Bu analizlerin bir kısmı her sorunu uluslararası güçlerin üzerine yıkma alışkanlığından kaynaklanıyor. Ancak bir bölümü farklı bir amaca hizmet ediyor. Türkiye siyasetinin en kritik anlarında sahne alan bir örgütü, gerçek dinamiklerinden koparıp tümüyle ‘dış güç’ ekseninde açıklayınca, asıl mekanizmayı görmek imkansız hale geliyor.

***

Yüksek Askeri Şura devam ediyor, terör can alıyor. Referandum süreci işliyor, terör kendi diliyle mesajını vermeye devam ediyor. Geçmişe doğru hemen hangi önemli olaya baksak, benzeri bir paralellikle karşılaşıyoruz.

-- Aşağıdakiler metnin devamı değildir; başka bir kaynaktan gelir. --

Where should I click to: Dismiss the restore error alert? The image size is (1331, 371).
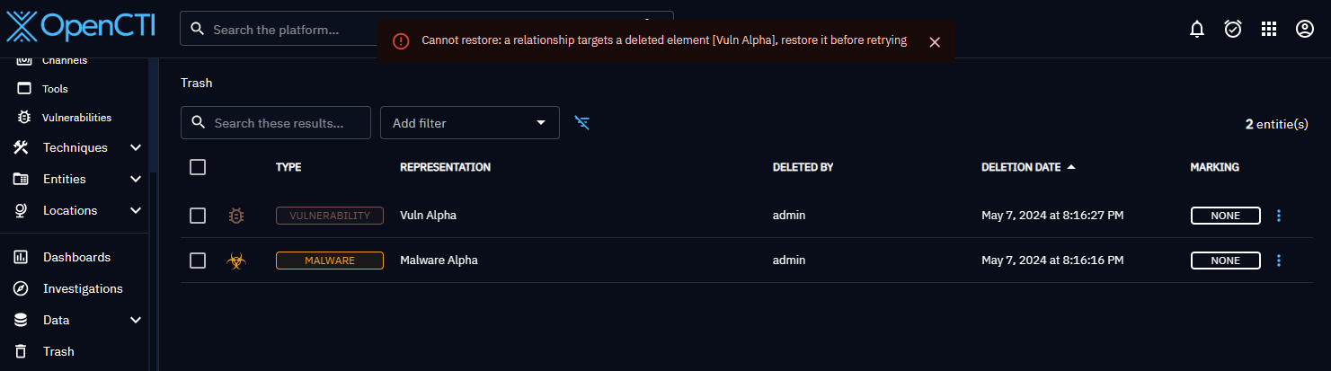point(935,41)
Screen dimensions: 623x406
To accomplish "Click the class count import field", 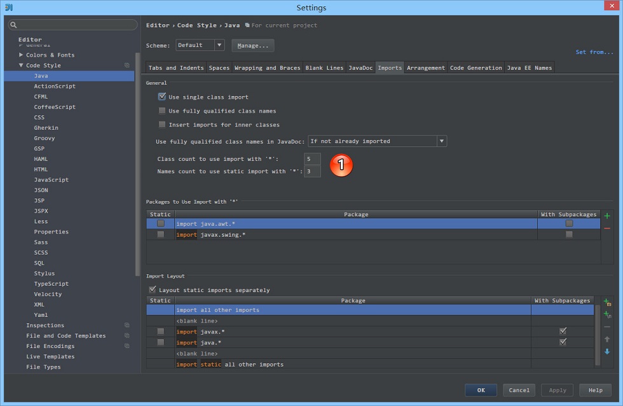I will click(x=312, y=159).
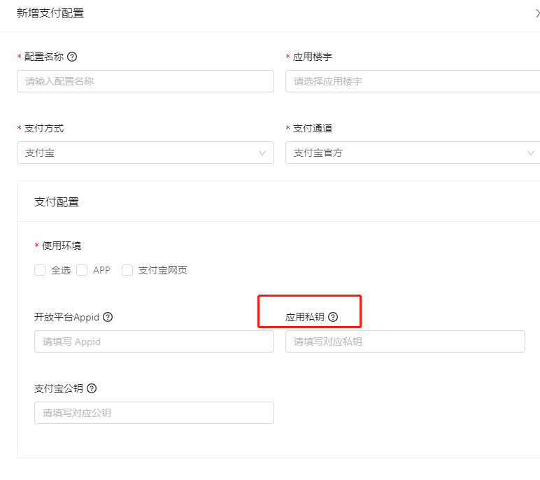This screenshot has width=540, height=480.
Task: Click into the 请填写 Appid text box
Action: [x=154, y=341]

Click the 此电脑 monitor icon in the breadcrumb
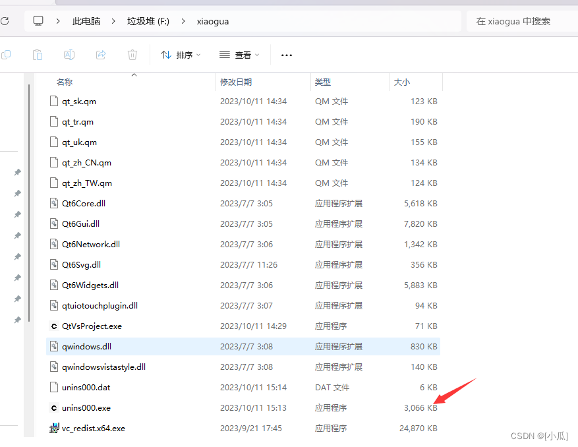38,20
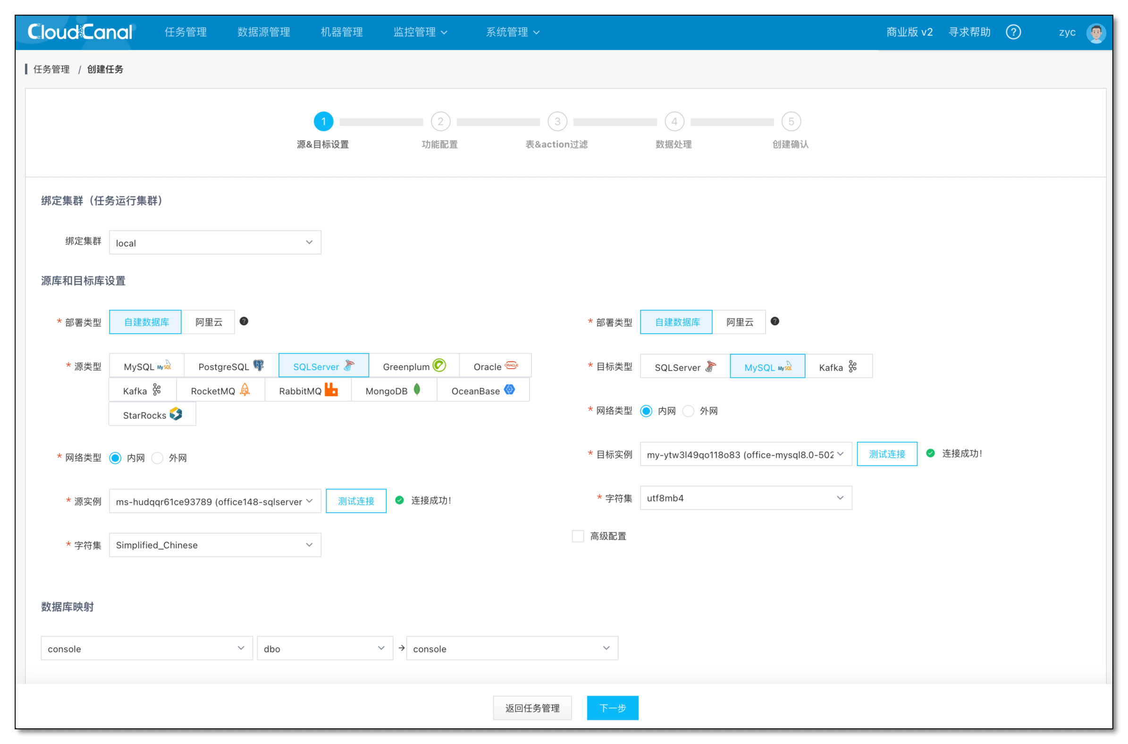
Task: Choose Oracle as source type
Action: point(495,366)
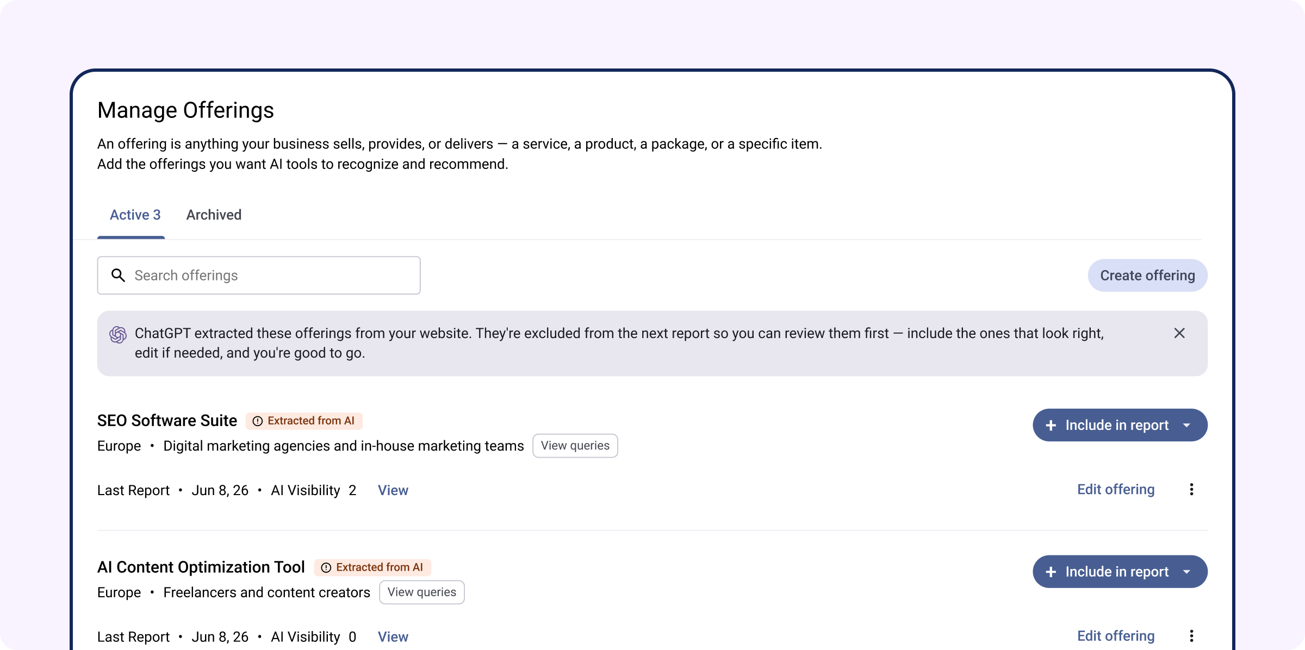Image resolution: width=1305 pixels, height=650 pixels.
Task: Click info icon in SEO Suite's Extracted badge
Action: 258,421
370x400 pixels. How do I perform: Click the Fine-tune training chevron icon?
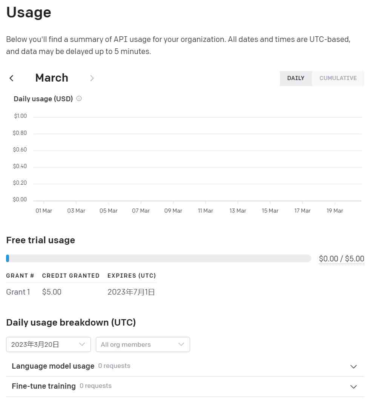(353, 386)
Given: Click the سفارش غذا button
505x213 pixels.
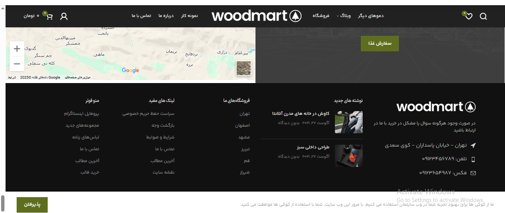Looking at the screenshot, I should point(380,44).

Sözü dolaştırmaya gerek yok. PKK’nın Kürt meselesinde ciddi bir karşılığı var. İster sonuç olarak bakılsın, isterse temsil kabiliyeti açısından. Yıllar yılı TRT bültenlerinde tekrarlanan ‘Terör örgütü çözülüyor’ haberlerinin, meseleyi küçümseyen devlet aklının acziyetinden başka bir şey olmadığını biliyoruz.

***

Bugün meseleye böyle bakılmıyor elbette. Geçmişin hatalarının devasa boyutlara getirdiği sorunu, en azından sahici bir zeminde ele alma yönünde ciddi bir çaba var.

Ancak PKK’nın sistem içindeki karşılığı üzerinde yeterince kafa yormadan, ciddi mesafe almak mümkün değil. Bu mesele kıyısından köşesinden kimbilir kaç kez dile getirildi. Hatta Ergenekon davasıyla başlayan süreç, ‘kimin elinin kimin cebinde olduğu’ sorusunu yeniden gündeme taşıdı.

İster referandum üzerinden, isterse YAŞ gündemiyle birlikte ele alın. Terör örgütünü bir şekilde şemsiyesi altında tutan odaklar ciddi ölçüde güç kaybediyor.

Kimin eli kimin cebinde sorusunun cevabı, esasen toplumun zihninde çoktan verilmiş durumda. Mesele, bir yandan terörü bahane ederek demokrasi çıtasının yükseltilmesine itiraz edenlerin, diğer yandan terörle kol kola yürüdüğünü doğru dürüst ortaya koyabilmek.

Kendisini karanlık dehlizlerde güç sayanlar, ortalık aydınlanınca yarasa misali nasıl kaçışıyorlar, Dörtyol örneğinde gördük.

Bunu büyük resimde de başarmak zorundayız.